With the defection of Sen. James Jeffords of Vermont from the GOP ranks in 2001, however, the Democrats regained control, and veteran Sen. Robert Byrd of West Virginia succeeded Sen. Thurmond as president-pro tem.

By then the senior Republican had resigned the chairmanship of the powerful Armed Services Committee. Although Sen. Thurmond remained diligent about voting, his appearances and testimony at hearings became noticeably abbreviated.

Nearing his 99th birthday in November 2001, Sen. Thurmond moved into Walter Reed Army Medical Center for monitoring of his health. He insisted the move was temporary and continued to show up for work at the Senate.

Sen. Thurmond and his wife, Nancy, who lived separately in later years, had four children, including J. Strom Jr., the U.S. attorney for South Carolina; Juliana Whitmer; and Paul. Their eldest child, Nancy, was killed by a drunken driver in 1993 when she was a college senior.

Information from the Los Angeles Times is included in this report.

Son of the South


Born: Dec. 5, 1902, Edgefield, S.C.

Personal: Married Jean Crouch in 1947, no children. She died in 1960. Married Nancy Moore in 1968. Couple separated in 1991. Four children. Eldest daughter Nancy Moore Thurmond died after being struck by a car in 1993.

Military: Served in World War II; participated in Normandy invasion.

Political: South Carolina governor 1947-1951. U.S. Senate 1954-2003. Won first Senate campaign as a write-in. Resigned two years later and ran again for Democratic nomination. In March 1996 became oldest congressman ever; in May 1997 became longest-serving senator. Retired to his hometown of Edgefield in January after his term expired.
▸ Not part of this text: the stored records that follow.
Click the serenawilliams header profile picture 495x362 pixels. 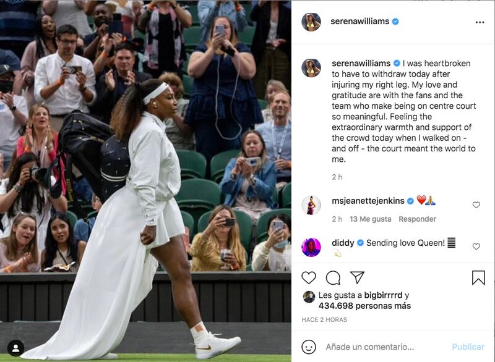(311, 22)
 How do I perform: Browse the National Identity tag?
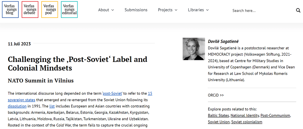[245, 116]

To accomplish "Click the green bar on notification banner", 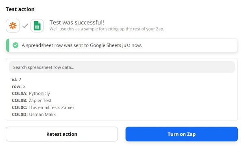I will [x=7, y=45].
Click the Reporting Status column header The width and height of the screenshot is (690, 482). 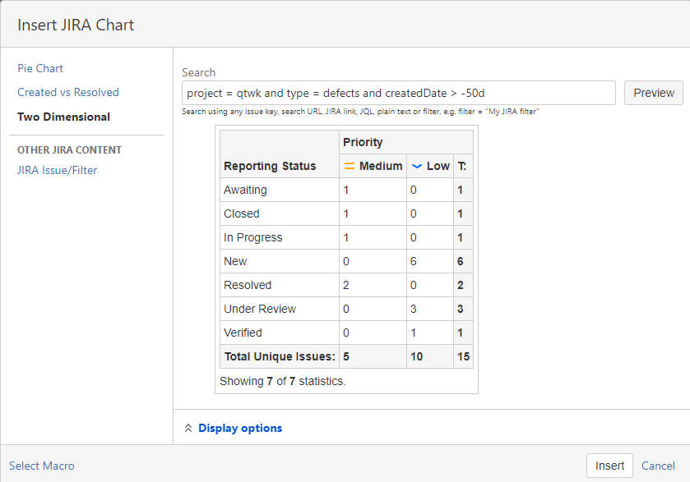pyautogui.click(x=270, y=166)
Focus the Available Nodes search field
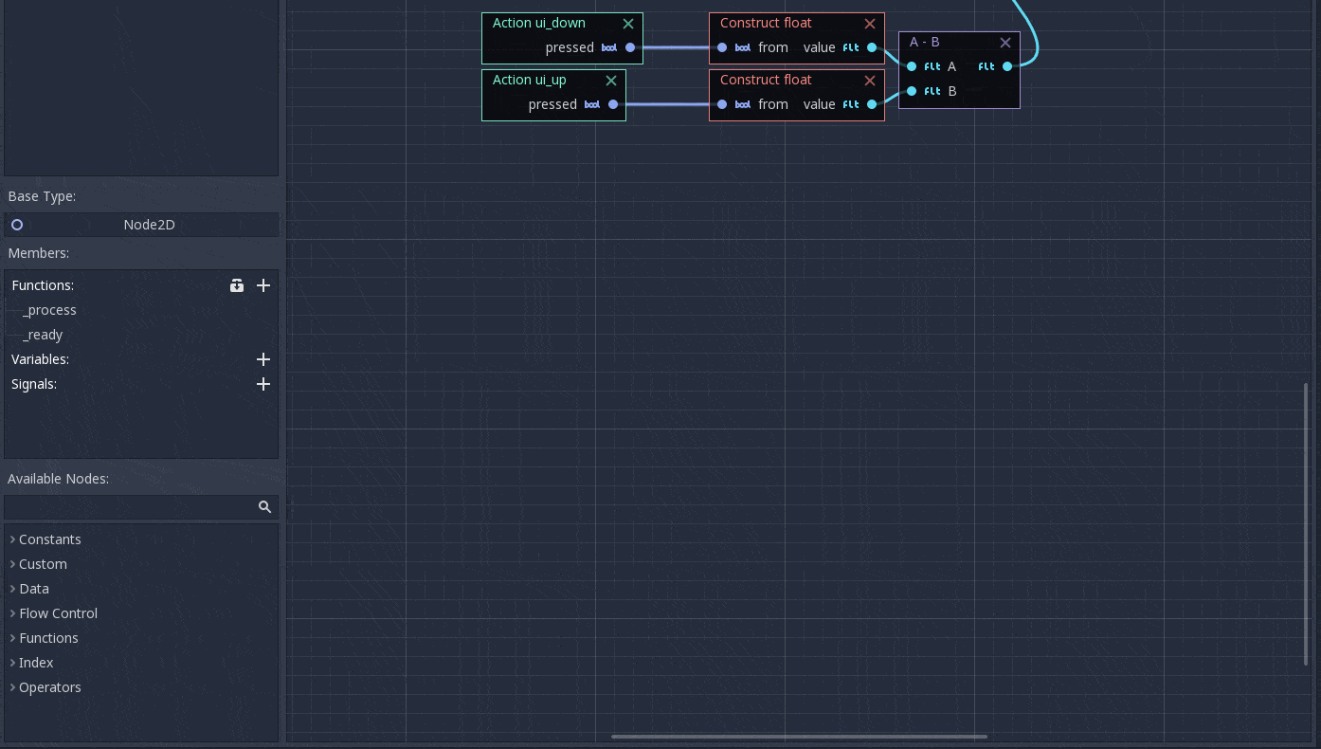The width and height of the screenshot is (1321, 749). click(130, 507)
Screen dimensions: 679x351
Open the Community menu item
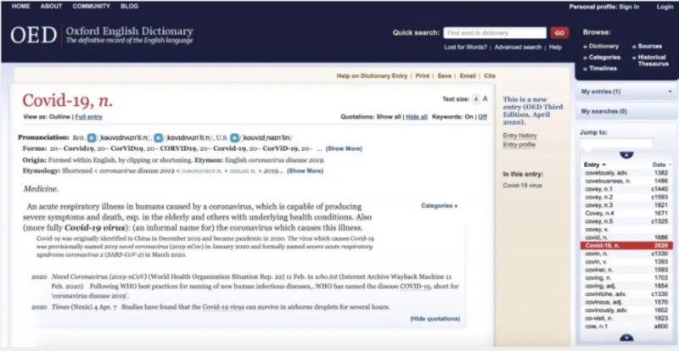[91, 6]
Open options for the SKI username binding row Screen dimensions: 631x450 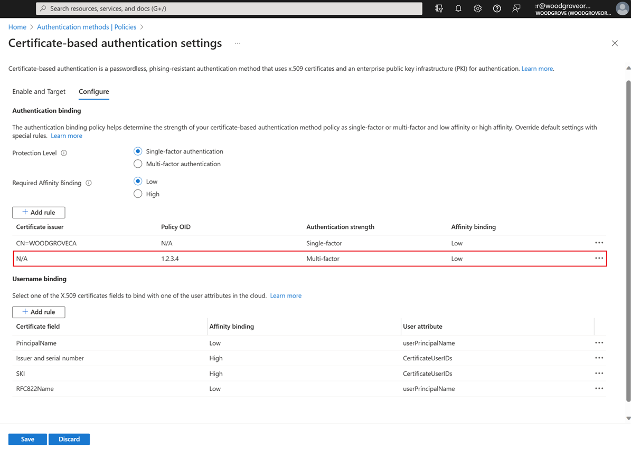point(599,373)
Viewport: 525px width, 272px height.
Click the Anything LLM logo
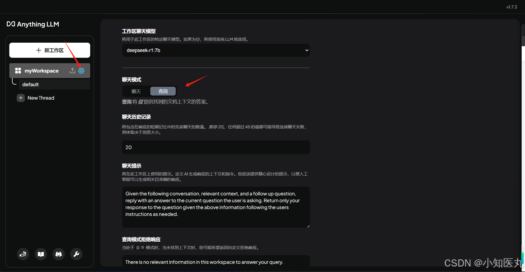(33, 24)
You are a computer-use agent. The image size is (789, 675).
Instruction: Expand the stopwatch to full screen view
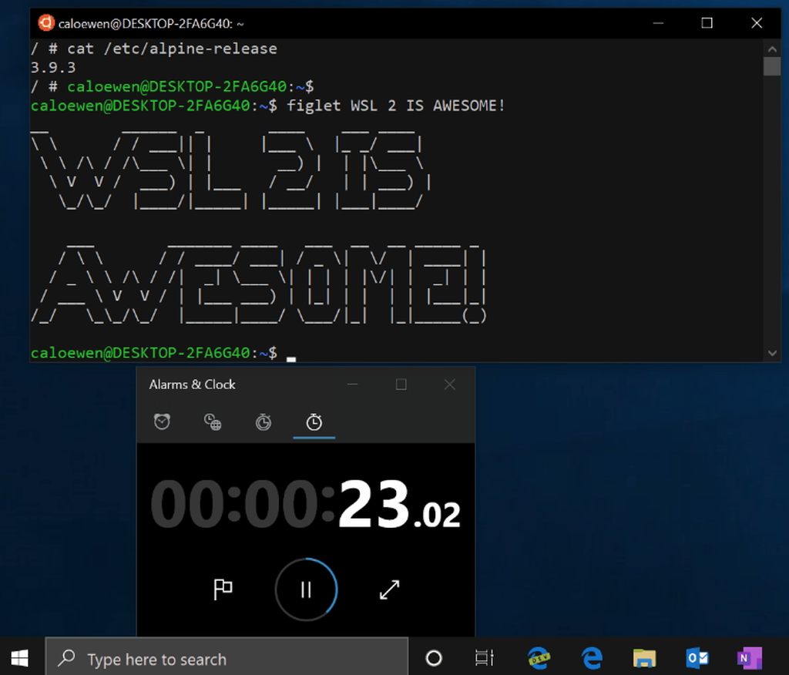tap(390, 589)
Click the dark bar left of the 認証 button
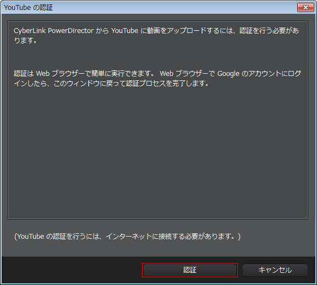 pos(72,270)
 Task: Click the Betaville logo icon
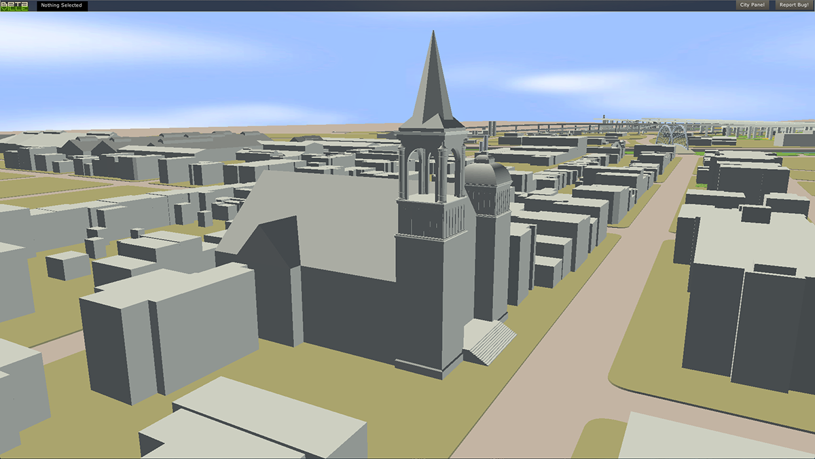pyautogui.click(x=14, y=5)
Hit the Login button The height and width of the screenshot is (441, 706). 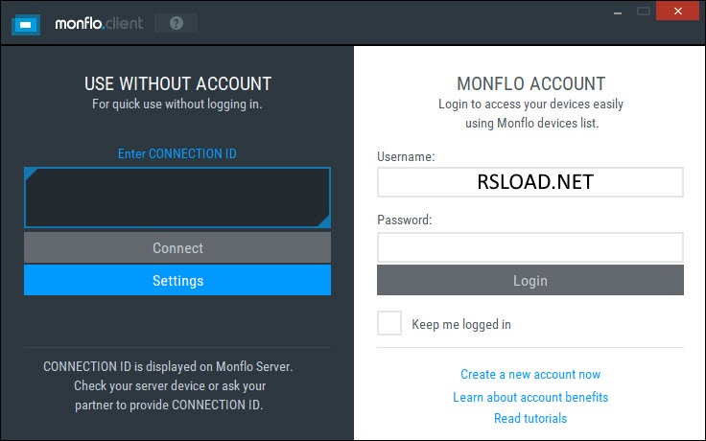point(530,281)
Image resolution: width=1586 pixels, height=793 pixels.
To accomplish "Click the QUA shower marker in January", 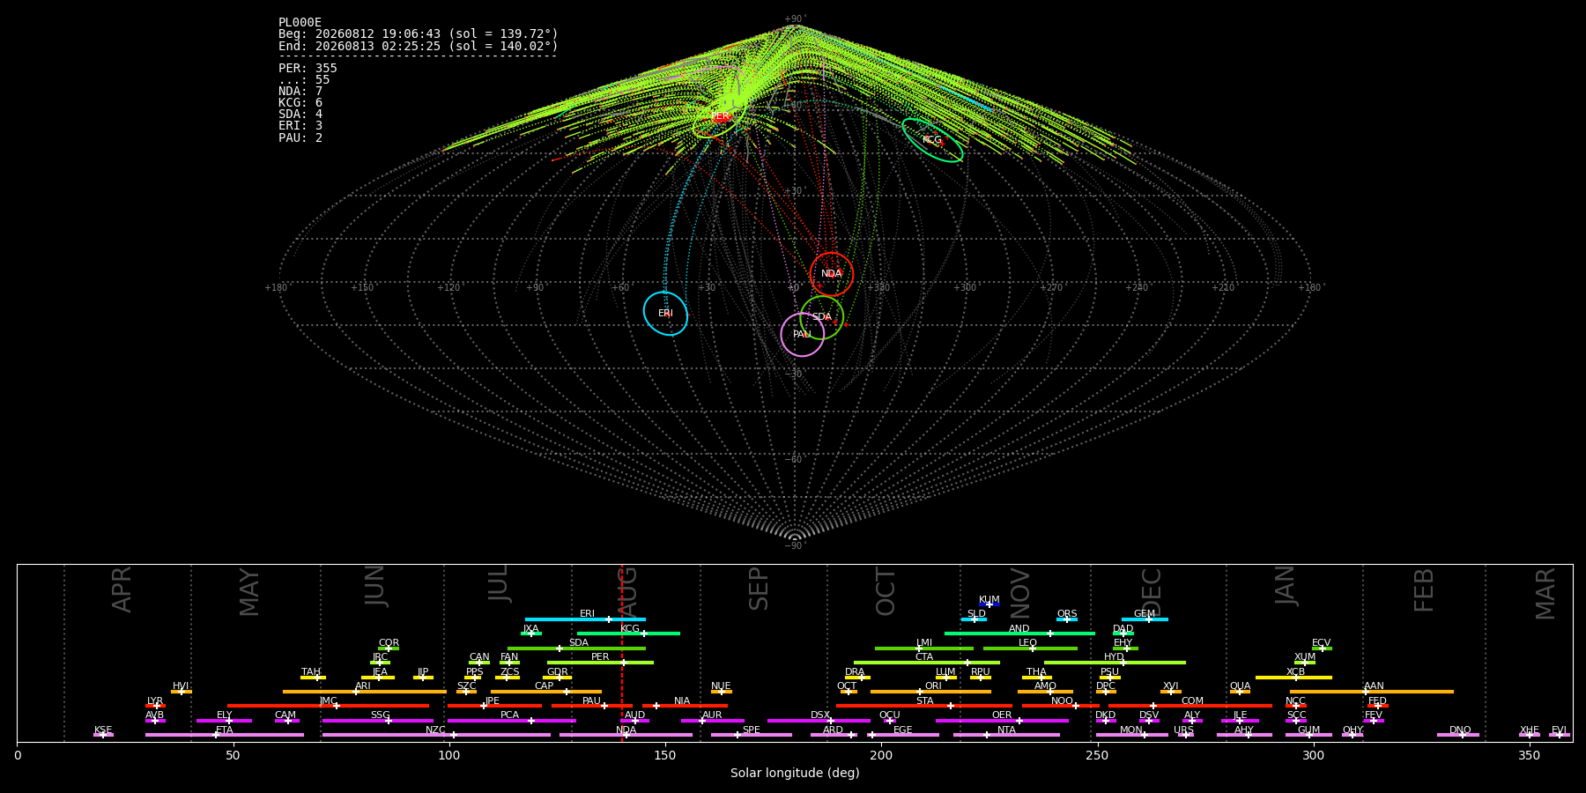I will (1240, 692).
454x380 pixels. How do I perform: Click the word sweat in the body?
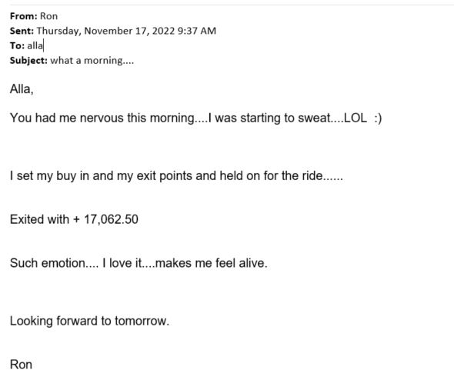click(x=314, y=118)
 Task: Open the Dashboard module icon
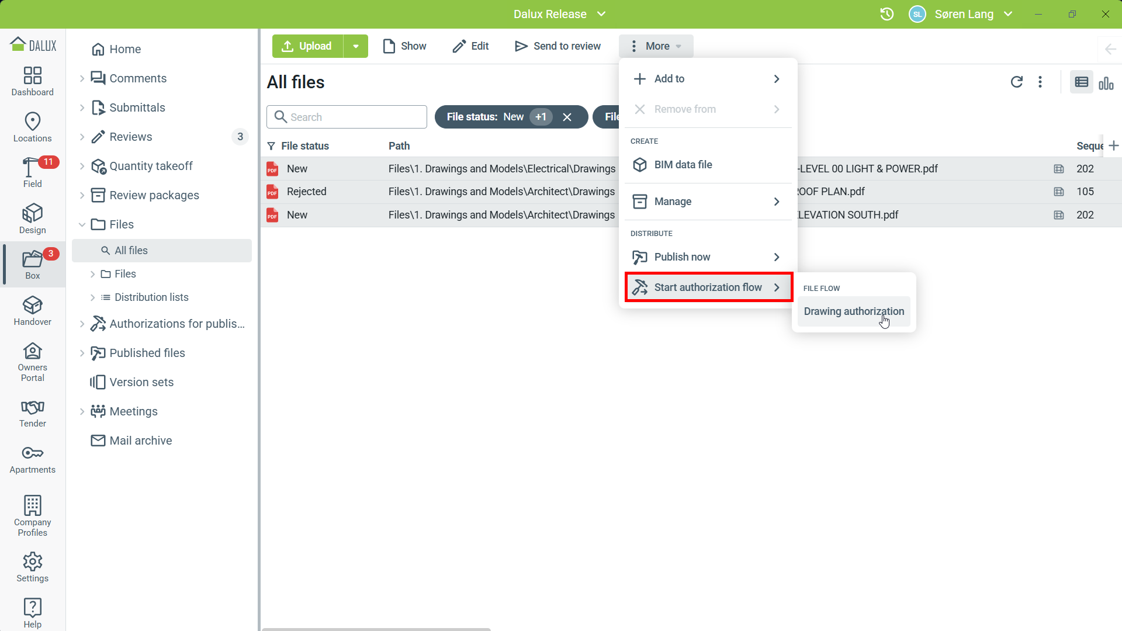(32, 81)
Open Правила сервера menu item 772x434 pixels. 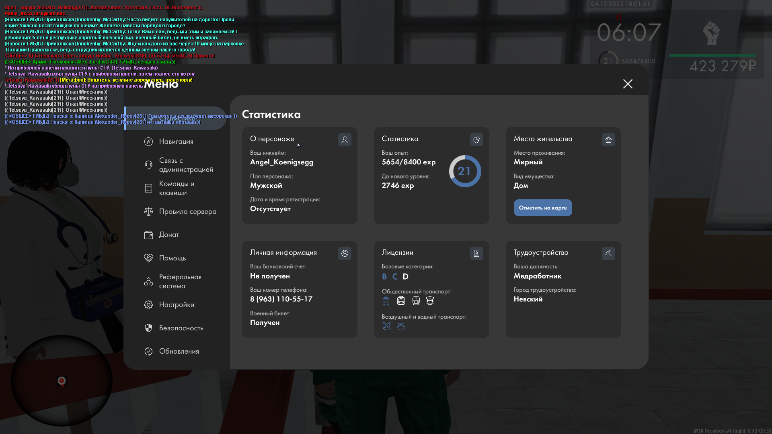[x=187, y=212]

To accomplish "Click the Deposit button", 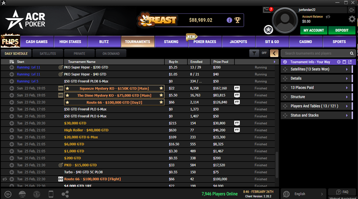I will tap(341, 31).
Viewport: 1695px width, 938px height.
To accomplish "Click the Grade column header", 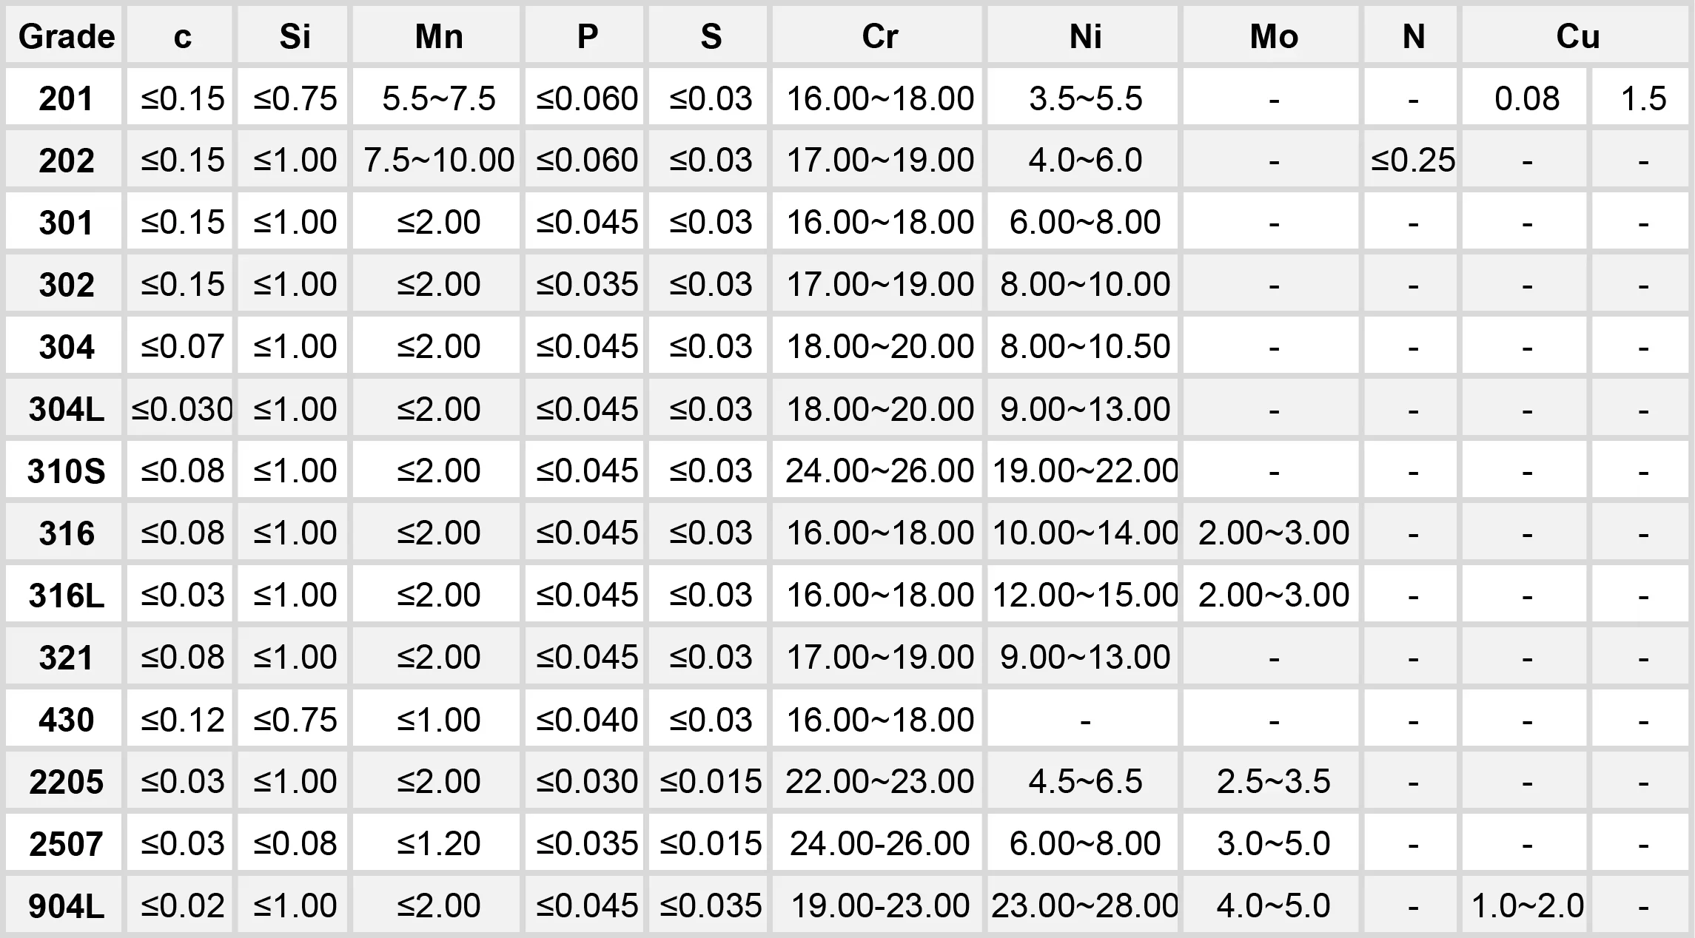I will [x=66, y=36].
Ran for president in 1948 on States Rights, or "Dixiecrat," ticket; won 39 electoral votes. Set the Senate record for filibustering when he spoke against the 1957 civil-rights bill for 24 hours and 18 minutes. Switched to Republican Party in 1964.

Quote: "I want to tell you that there's not enough troops in the Army to force the Southern people to break down segregation and admit the Negro race into our theaters, into our swimming pools, into our homes and into our churches." — speech to 1948 States Rights convention.